The legendary actor Quentin Tarantino “always wanted to work with” but never did
Following the release of Jackie Brown, Quentin Tarantino’s blaxploitation-inspired third film, he started to develop an idea that he had been sitting on for several years. The filmmaker had first worked with Uma Thurman a few years earlier on Pulp Fiction, and during that time, they’d both come up with the premise for Kill Bill.
The film was released in two parts in 2003 and 2004. Acting as a revenge tale, Tarantino centred the movie around Thurman’s The Bride or Beatrix Kiddo, an assassin who embarks on a quest for vengeance after she is almost killed by Bill, her former lover and the leader of the Deadly Vipers. What’s fascinating about the movie is that we don’t see Bill at all, not during Volume One at least. We only hear his voice and see certain parts of his body, such as his feet walking towards The Bride before he attempts to kill her.
The fact that we cannot see his face until the second film makes his presence in the first even more unnerving. He becomes this mighty, terrifying figure, a faceless voice that we can project our own fantasies (or nightmares, more like) onto. Bill is actually played by David Carradine, who rose to prominence in the ‘70s as the main character of Kung Fu. He plays a much larger role in the second film, which features several flashbacks to his relationship with Beatrix and their inevitable reunion, which results in the protagonist fulfilling her aim to kill Bill.
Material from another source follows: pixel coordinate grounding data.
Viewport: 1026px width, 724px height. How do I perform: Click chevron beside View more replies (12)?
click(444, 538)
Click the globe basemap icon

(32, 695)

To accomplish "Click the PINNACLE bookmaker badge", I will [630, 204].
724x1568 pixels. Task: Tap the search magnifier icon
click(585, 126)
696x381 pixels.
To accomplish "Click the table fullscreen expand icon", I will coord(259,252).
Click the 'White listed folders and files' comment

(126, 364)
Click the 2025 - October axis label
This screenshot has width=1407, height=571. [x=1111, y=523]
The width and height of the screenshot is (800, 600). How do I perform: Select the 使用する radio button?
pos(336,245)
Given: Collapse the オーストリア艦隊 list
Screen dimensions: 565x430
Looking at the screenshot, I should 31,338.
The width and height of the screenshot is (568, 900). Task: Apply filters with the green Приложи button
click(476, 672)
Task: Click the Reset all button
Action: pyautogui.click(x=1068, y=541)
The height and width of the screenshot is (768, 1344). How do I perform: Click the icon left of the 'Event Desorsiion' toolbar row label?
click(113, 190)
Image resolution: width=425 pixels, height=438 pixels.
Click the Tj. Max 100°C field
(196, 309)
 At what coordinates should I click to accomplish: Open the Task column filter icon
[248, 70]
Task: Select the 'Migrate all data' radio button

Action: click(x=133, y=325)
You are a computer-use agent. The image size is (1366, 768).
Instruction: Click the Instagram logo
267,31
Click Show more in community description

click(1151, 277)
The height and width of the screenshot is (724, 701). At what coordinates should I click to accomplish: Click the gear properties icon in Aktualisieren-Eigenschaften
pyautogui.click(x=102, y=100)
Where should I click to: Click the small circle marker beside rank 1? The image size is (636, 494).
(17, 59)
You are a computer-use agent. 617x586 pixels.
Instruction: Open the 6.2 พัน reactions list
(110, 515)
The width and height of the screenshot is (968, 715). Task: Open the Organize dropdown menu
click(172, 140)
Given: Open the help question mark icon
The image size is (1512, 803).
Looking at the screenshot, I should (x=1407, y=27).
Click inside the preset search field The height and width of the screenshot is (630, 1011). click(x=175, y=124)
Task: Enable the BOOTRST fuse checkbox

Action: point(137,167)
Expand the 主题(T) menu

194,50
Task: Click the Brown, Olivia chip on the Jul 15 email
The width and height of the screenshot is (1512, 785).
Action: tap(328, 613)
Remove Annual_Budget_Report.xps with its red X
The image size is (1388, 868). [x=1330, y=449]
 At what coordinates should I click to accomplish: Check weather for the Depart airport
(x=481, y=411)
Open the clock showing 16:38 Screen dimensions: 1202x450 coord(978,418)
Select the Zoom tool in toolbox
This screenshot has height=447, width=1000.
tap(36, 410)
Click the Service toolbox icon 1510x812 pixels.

Yet, Carradine was not Tarantino’s first choice to play Bill, even though he ended up being perfect for the role. Rather, the filmmaker wanted to cast Warren Beatty, stating in an interview with the BBC that he’s “always wanted to work with him.” The veteran actor is known for his performances in movies like Bonnie and Clyde, Bugsy, Shampoo and McCabe & Mrs. Miller. Despite Tarantino’s hatred for the latter film – once calling it (via Pure Cinema podcast) “terrible” and the first reel of the movie “the worst-mixed reel in the history of Hollywood cinema” – he is a big fan of Beatty.
The director asked Beatty to star as Bill, explaining, “Before I got to know Bill 100 per cent, I said: ‘Hey, Warren, you could be really great…’ Then I started writing it, discovering Bill, and I thought David Carradine could really play this guy. He’d know where he was coming from. So I started moulding Bill towards David.”
Moreover, as Tarantino continued working on the script, he realised that he wanted to show more of Bill than he initially planned. “When I originally talked to Warren about it, I thought Bill really wouldn’t come into the movie until the end, almost like Brando in Apocalypse Now. But he wouldn’t stay put. You don’t see him, but you hear him three times in Volume 1, and he’s in Volume 2 from the first scene.”
Tarantino figured that Beatty just wasn’t the right fit for the role, “It was the whole combination – the time commitment, the fact that he had to do all this martial arts training… It was just a bigger deal than I had led Warren to believe. We decided this movie shouldn’t be our first marriage.”
The pair have still never worked together, but it’s not too late. Beatty hasn’t acted since 2016, but if anyone could get him back in front of a camera, it might as well be Tarantino.